Un concours national de composition organisé par le Parlement du Canada pour souligner le 150anniversaire de la Confédération a suscité la grogne des compositeurs d'un océan à l'autre au cours des dernières semaines, en raison du prix de 800 $, jugé dérisoire, offert au gagnant.

Le concours À vos cloches, Canada, propose d'écrire une oeuvre de cinq minutes pour le carillon de la tour de la Paix du parlement, dont on célèbre cette année les 90 ans. Les prix offerts dans les deux catégories sont de 800 $ et 400 $. L'oeuvre sera interprétée par le carillonneur du Dominion le 1er juillet 2017.

Or, selon le tarif minimum recommandé par la Ligue canadienne des compositeurs, une commande pour une oeuvre à un ou deux exécutants devrait être de 425 $ par minute de musique.

Une pétition adressée à Geoff Regan, président de la Chambre des communes, et à Mélanie Joly, ministre du Patrimoine canadien, lancée sur avaaz.org le 22 décembre, a recueilli quelque 530 signatures. La pétition demande que les prix soient bonifiés «compte tenu du contexte prestigieux de ce concours et du budget global des célébrations du sesquicentenaire de la Confédération canadienne en 2017 (estimé à plus de 210 millions)». La pétition demande aussi que l'on modifie le règlement pour garantir que les gagnants recevront des redevances conformes à la Loi sur le droit d'auteur.
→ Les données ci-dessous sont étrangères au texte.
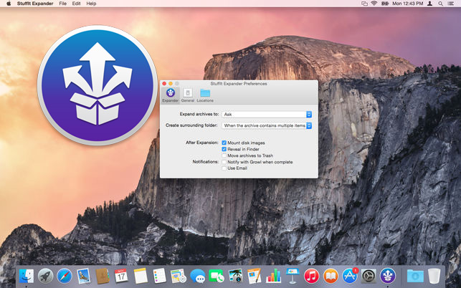This screenshot has width=461, height=288.
Task: Select the Expander preferences tab icon
Action: tap(170, 95)
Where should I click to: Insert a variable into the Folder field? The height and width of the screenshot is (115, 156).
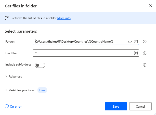click(136, 41)
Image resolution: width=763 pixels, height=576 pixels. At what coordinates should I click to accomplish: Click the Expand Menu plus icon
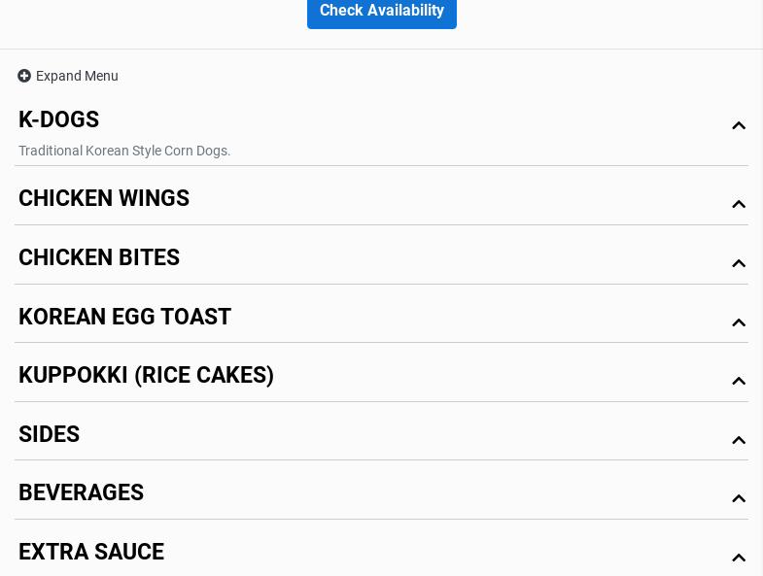[24, 76]
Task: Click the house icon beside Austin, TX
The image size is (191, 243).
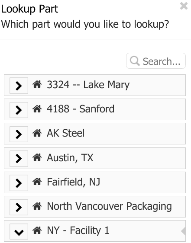Action: (37, 157)
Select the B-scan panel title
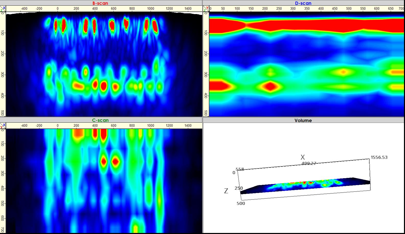 pyautogui.click(x=100, y=3)
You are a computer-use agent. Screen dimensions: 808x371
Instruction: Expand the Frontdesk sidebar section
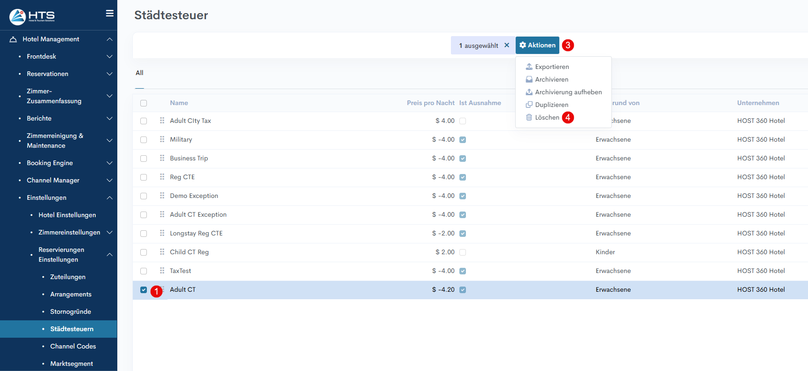click(x=109, y=56)
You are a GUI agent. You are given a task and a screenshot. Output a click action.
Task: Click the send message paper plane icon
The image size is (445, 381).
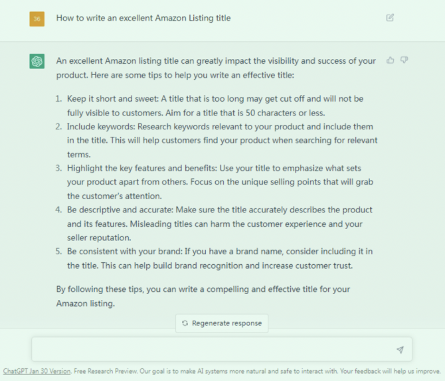tap(400, 349)

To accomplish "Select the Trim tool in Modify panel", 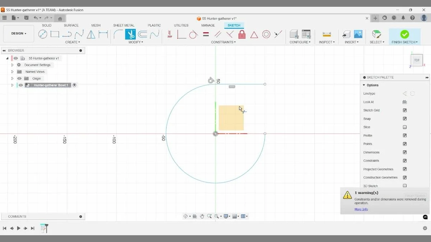I will pyautogui.click(x=130, y=34).
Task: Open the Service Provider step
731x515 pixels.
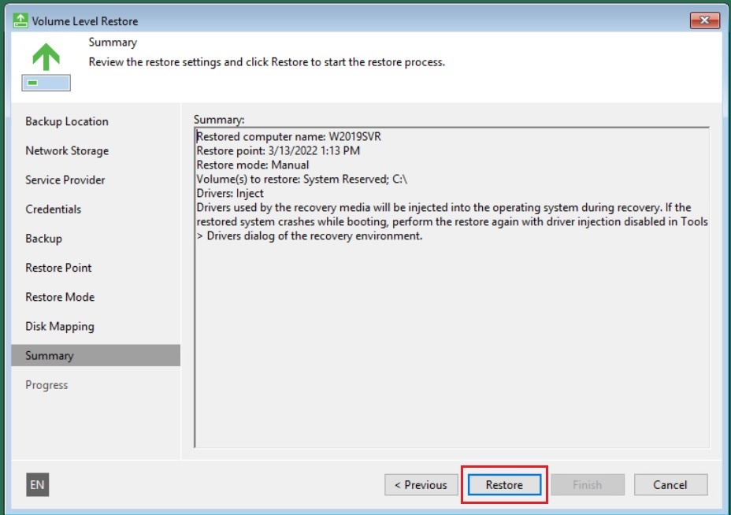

Le compositeur Simon Bertrand, à l'origine de cette initiative, souligne qu'il a entrepris des démarches auprès du Parlement et de la ministre Joly dès le mois d'août pour les sensibiliser à ces questions. 

«Quand le concours a été annoncé et que j'ai vu le prix, je me suis tout de suite dit que ça n'avait pas de sens, même si je n'avais aucune intention de participer.»

«On parle d'une oeuvre commémorative, pas d'un simple "jingle", dit-il. En plus, la première version du règlement disait que le compositeur devrait céder ses droits d'auteur dans tous les formats, à perpétuité. Ils ont modifié cette partie, mais la nouvelle version, selon moi, demeure ambiguë.»

Pour composer l'oeuvre de cinq minutes pour carillon, il faudrait à un professionnel environ une centaine d'heures de travail, estime-t-il. D'autres compositeurs joints par La Presse ont aussi exprimé leur mécontentement. John Oliver, compositeur canadien bien connu qui vit à Vancouver, a signé la pétition.

«Je trouve cela absurde que le gouvernement canadien ait un concours tellement stupide et amateur, irrespectueux des compositeurs, dit-il. Je ne comprends pas que l'on veuille célébrer le 150anniversaire du Canada avec un tel prix. Si le gouvernement veut célébrer nos créateurs, il faut dire au public que les artistes ont une valeur au Canada, qu'ils sont importants pour le pays. Ça envoie un très mauvais message.»

Le compositeur montréalais Éric Champagne est du même avis. «J'ai songé à participer au concours, parce que j'aimais l'idée d'écrire pour un carillon, et pour la visibilité que ça donnerait, mais quand j'ai vu les conditions offertes, j'ai laissé tomber, dit-il. Sans compter qu'écrire pour un carillon n'est pas une évidence. C'est dommage qu'ils ne respectent même pas les barèmes du milieu.»

Réponses du gouvernement

Simon Bertrand s'est adressé à la ministre Joly parce que les questions de droits d'auteur relèvent en partie de son ministère. Toutefois, on lui a répondu que le concours ne relevait pas du ministère du Patrimoine canadien, mais bien du Parlement. Pierre-Olivier Herbert, attaché de presse de la ministre Mélanie Joly, a précisé par courriel que «tous les commentaires à ce sujet ont été transmis au bureau du président de la Chambre des communes».

Du côté de la Chambre des communes, on a répondu que «le compositeur recevra une mention honorable à titre de reconnaissance pour sa contribution musicale. De plus, il bénéficiera de la visibilité de sa composition, qui sera au programme de la collection patrimoniale de la Chambre des communes et joué sur le carillon de la tour de la Paix».

Cette réponse est conforme à celle déjà donnée à Simon Bertrand, qui ne l'entend pas de cette oreille. «Quand on demande à un plombier d'aller réparer les toilettes du parlement, on ne lui demande pas de travailler pour un salaire ridicule sous prétexte que réparer les toilettes du parlement est un honneur», dit-il.